I meet them at their office; small and dingy, papers piled high everywhere. Sanjari enters the room; young and beautiful wearing a bright sari with patterns as gorgeous as Versace! She has an incredibly strong presence for her age, and it is evident that her compassion and tender heart is the glue that holds the team together.
With courage and tenacity, she marches forward as, "The Bold Defender." We load up into a small rattletrap of a car with two of her muscular Indian bodyguards who squeeze in as best as they can. The heat is sweltering, and the humidity is thick. I am sweating profusely and steaming off my body is the strong odor of mosquito repellent. For the sake of the others, I hope it is just an olfactory hallucination, but I doubt it.
We drive for a long time before arriving at a cluster of old ramshackle huts situated by the side of a dirt road, used as a traveling highway. We unload the food baskets from the car and walk through a dank and dark alley which reeks of booze and urine. It is infested with cockroaches and mosquitoes, and the ground is covered with blood red stains from beetle nut; a stimulant people chew and spit.
Sanjari tells me that in these huts the children are forced to work as sex slaves day and night. Tortured, starved, alienated from their families, most of them will die from disease or disappear from the surface of the earth. The pain and suffering they endure is a never-ending nightmare.
As we enter the central courtyard, we encounter a heavyset man sitting on an old broken stool. With eyes black as night and a big rifle next to him, he is scary as hell. Sanjari says he is the pimp master guarding the girls against opposing pimps and escape.
The door to a hut opens with several barely pubescent girls emerging. They run toward us with evident joy. They are very thin, looking like rag dolls in the dusty heat of the day. Their skin is dried and filthy, and the scars on their arms look like cigarette burns from past punishments.
We offer them rice, cookies, and candy which they devour as if they had not eaten in days. Suddenly, the pimp master—whom I call “the Devil”—yells to the girls to line up. Several men approach and a repulsive, dirty old man advances toward a very young child around seven years old, taking her hand. At this point, I snap and run toward them, screaming, “No, no, not the little one.”
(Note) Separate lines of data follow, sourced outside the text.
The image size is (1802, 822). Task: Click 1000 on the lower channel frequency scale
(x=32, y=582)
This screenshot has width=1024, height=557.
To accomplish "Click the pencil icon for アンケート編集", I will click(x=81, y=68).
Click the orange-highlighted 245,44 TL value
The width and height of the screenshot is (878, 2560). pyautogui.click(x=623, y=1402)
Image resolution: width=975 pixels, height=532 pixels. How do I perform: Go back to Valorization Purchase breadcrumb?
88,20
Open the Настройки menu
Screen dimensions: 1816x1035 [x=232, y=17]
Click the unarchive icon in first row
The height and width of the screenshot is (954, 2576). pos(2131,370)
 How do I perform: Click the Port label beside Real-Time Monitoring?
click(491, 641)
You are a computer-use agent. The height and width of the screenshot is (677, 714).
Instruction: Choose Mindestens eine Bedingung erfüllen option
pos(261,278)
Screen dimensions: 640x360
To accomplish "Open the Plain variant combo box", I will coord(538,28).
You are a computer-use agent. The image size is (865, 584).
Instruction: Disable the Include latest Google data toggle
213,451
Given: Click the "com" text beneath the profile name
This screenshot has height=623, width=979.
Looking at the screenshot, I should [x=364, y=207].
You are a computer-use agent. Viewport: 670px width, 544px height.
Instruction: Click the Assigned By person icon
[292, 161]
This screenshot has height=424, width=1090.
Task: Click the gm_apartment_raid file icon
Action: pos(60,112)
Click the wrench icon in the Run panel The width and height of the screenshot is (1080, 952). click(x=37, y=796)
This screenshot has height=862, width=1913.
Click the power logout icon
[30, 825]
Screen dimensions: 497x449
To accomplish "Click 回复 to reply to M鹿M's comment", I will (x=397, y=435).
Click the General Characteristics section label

The Devil pimp master jumps to attention and points his gun at my head. The two bodyguards who had accompanied us run from behind me lifting me from both sides. I kick and scream while they drag me back to the hut where we are camped out.
Sanjari yells at me, Are you crazy? You could have been killed—you stupid woman! At this point I don't care, it is a reaction that comes from outrage and cannot be controlled. I hear the cries of the children, but there is nothing I can do to stop this from happening. I cry so hard that I vomit my breakfast up over and over again.
As we gather the last of the food and leave, she warns me not to say another word. We enter the courtyard just as the children emerge from the huts after enduring horrific sexual abuse. They run up to me and hug me tight begging me with their eyes to save them. The little one is crying, lying in a fetal position in the dirt. I desperately want to hold and comfort them, but I know I can’t right now.
The Devil looks at me his cold stare unmistakably threatening to send me a silent message: Don’t come back, because next time, I will kill you, lady!
Vengeance fills my heart, and the fear and toxic adrenaline building in my body take me to places in my mind I don’t want to go. I want to kill these men, and I feel shame for thinking like that, but in the intensity of the moment, I lose myself.
The ride home is torturous, and I have trouble sleeping and eating for weeks after this experience. I feel that I could cry with righteous indignation for the rest of my life; because when you are helpless to save a child, it haunts you like a never-ending nightmare.
This is a story about the grotesque atrocities perpetrated on children around the world. It is also an inspiring display of courage from those facing endless suffering.
On this dreadful day, I found my calling .As overwhelming and challenging as this problem is, I will do everything to save the children, even if it’s just one. I have been blessed to walk among angels.